■ Work to complete ■
Copy out the lines from the one containing "The image size" through the one containing "pos(561,249)", inclusive, and leave the pictures out of your copy.

■ Task material ■

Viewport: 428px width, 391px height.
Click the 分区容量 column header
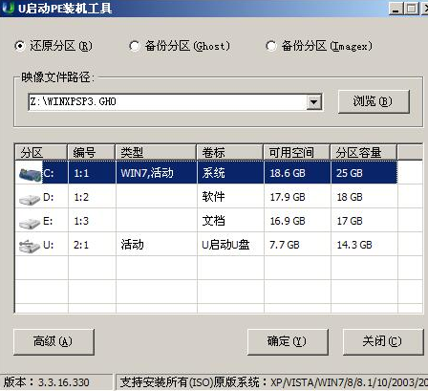click(x=363, y=153)
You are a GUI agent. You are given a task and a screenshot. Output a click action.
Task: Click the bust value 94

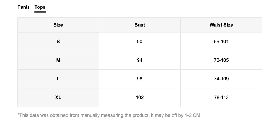tap(140, 60)
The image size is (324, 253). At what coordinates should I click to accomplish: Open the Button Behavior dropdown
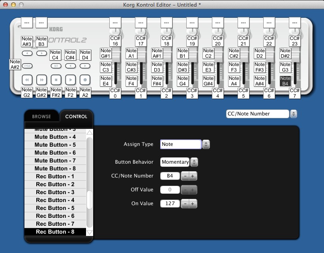tap(194, 162)
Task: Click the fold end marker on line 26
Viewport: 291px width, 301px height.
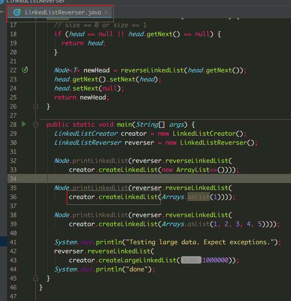Action: pyautogui.click(x=35, y=107)
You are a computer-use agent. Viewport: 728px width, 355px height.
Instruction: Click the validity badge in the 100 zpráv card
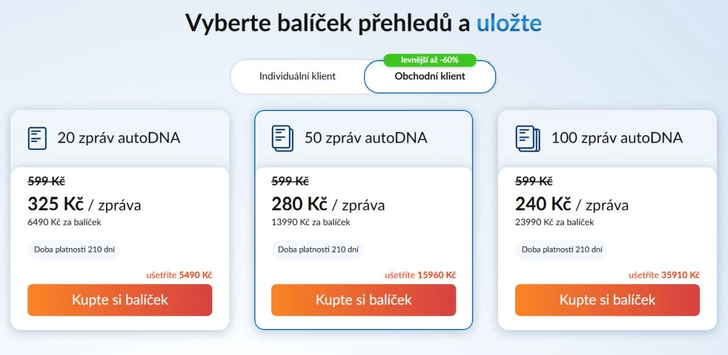pos(561,249)
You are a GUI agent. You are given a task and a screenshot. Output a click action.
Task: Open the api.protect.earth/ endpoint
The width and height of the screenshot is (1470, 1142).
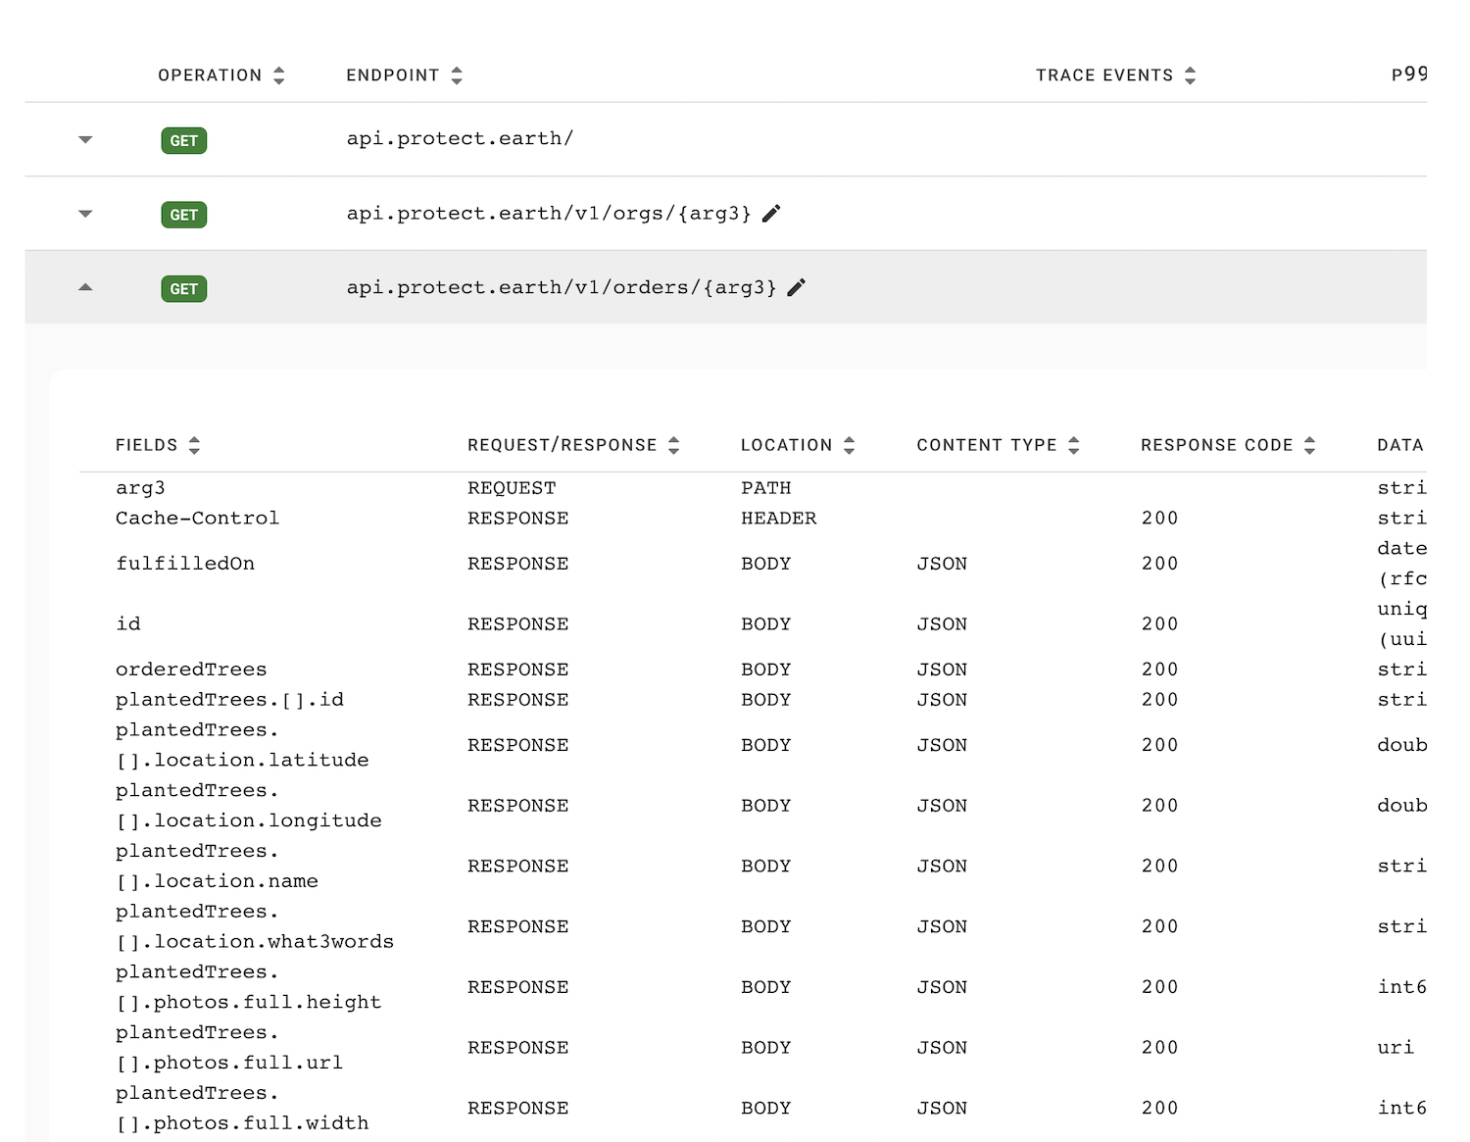point(461,138)
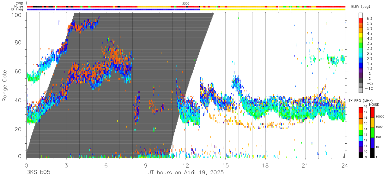
Task: Click the yellow 1000 noise legend block
Action: pyautogui.click(x=373, y=122)
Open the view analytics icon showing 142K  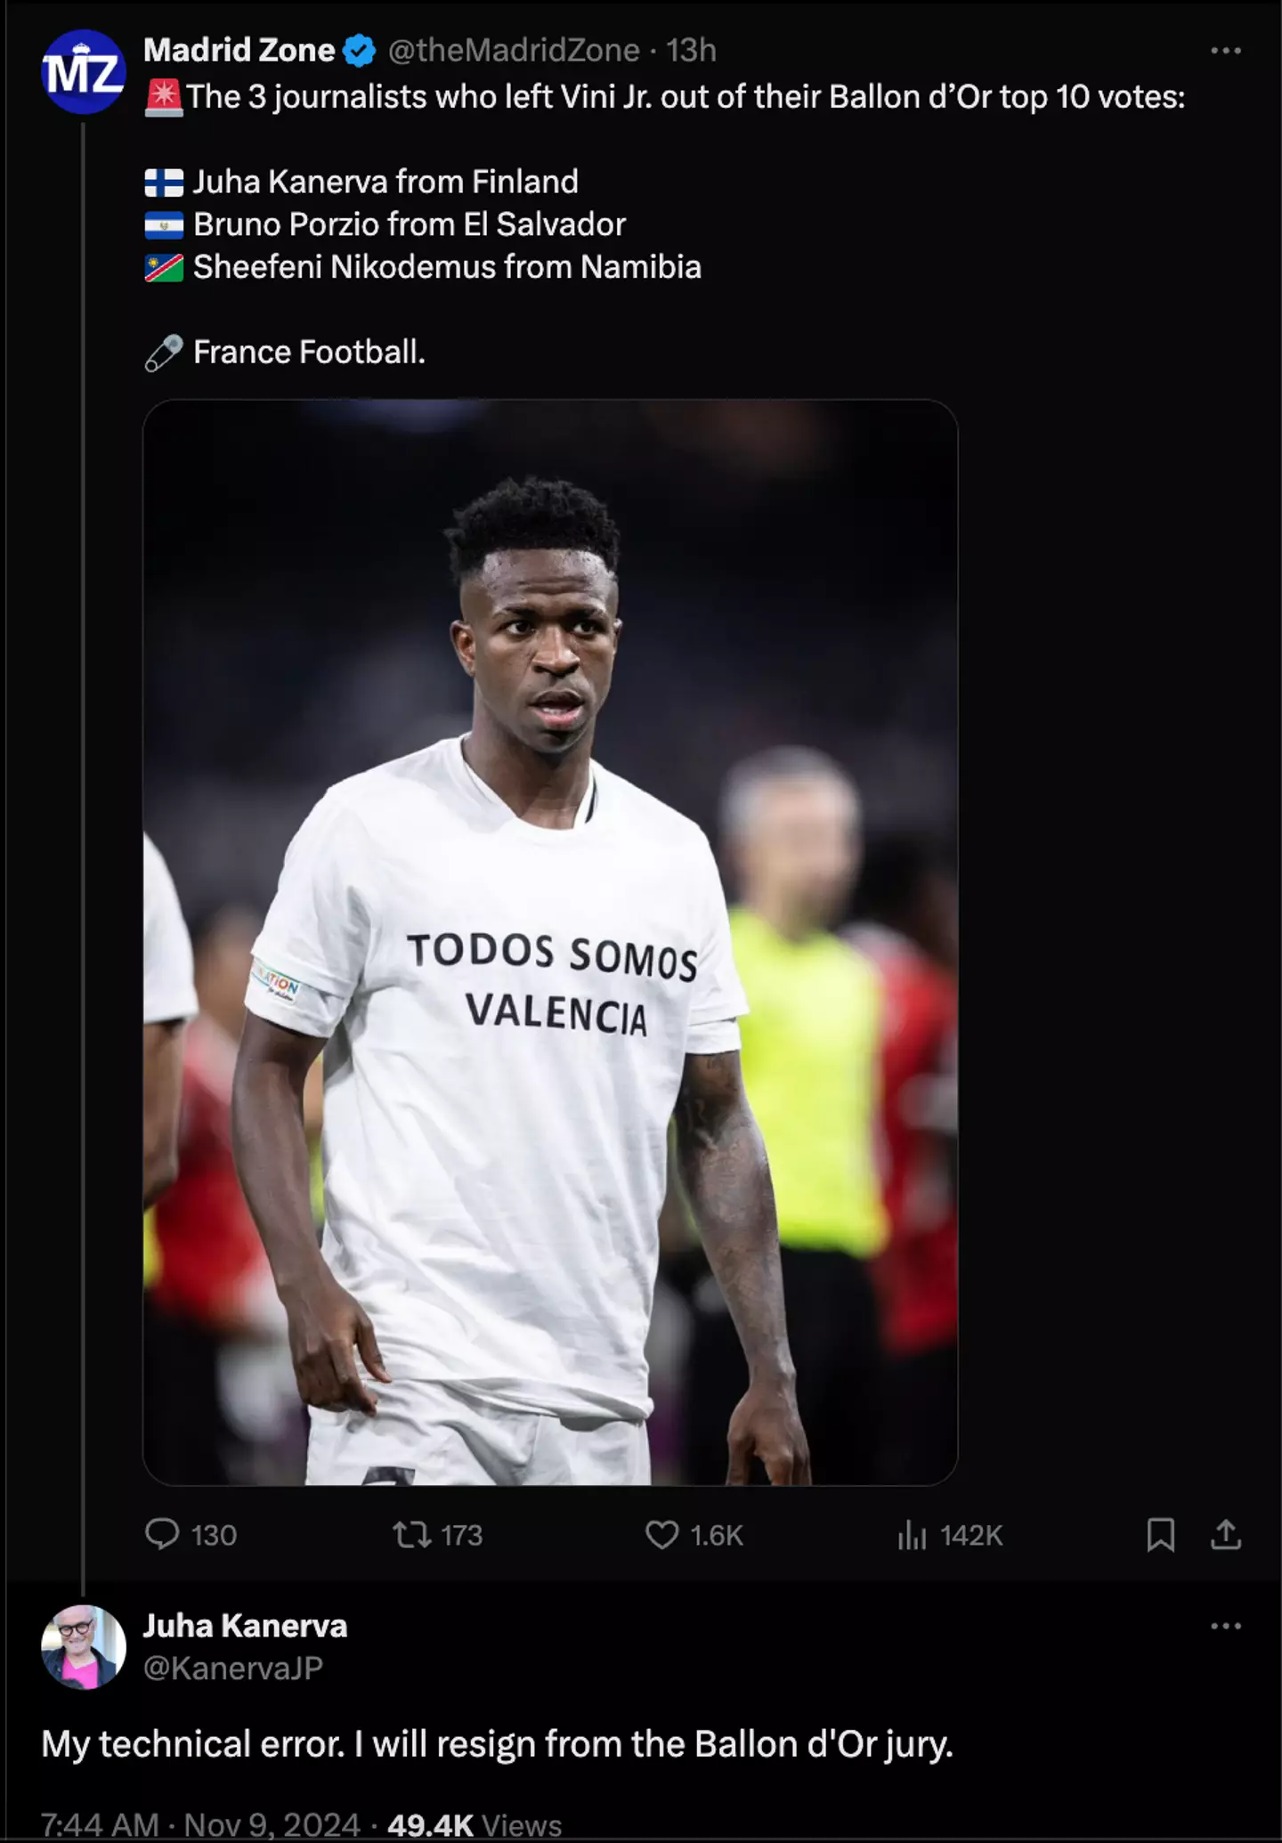[x=913, y=1534]
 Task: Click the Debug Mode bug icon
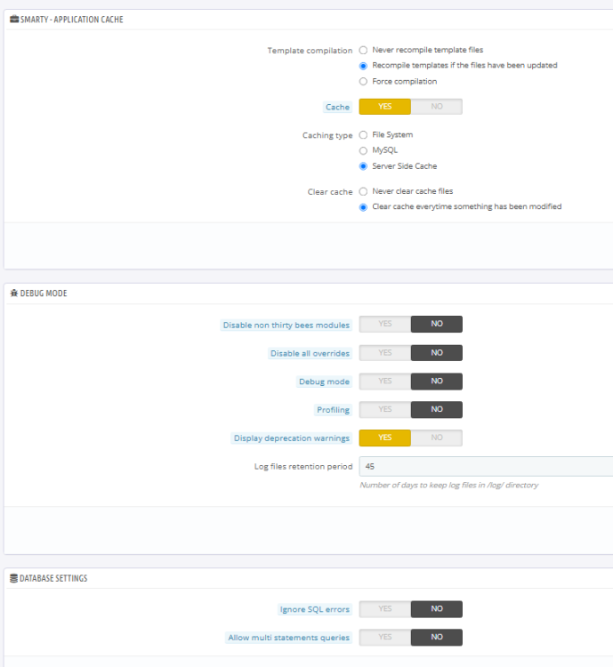[13, 293]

■ Written answer ■
The image size is (324, 253). At what coordinates should I click to accomplish: Open the Button Behavior dropdown
tap(194, 162)
Task: Click the fold end marker on line 26
Viewport: 291px width, 301px height.
Action: pyautogui.click(x=35, y=107)
You are a computer-use agent. Viewport: 728px width, 355px height.
Instruction: Click the validity badge in the 100 zpráv card
pos(561,249)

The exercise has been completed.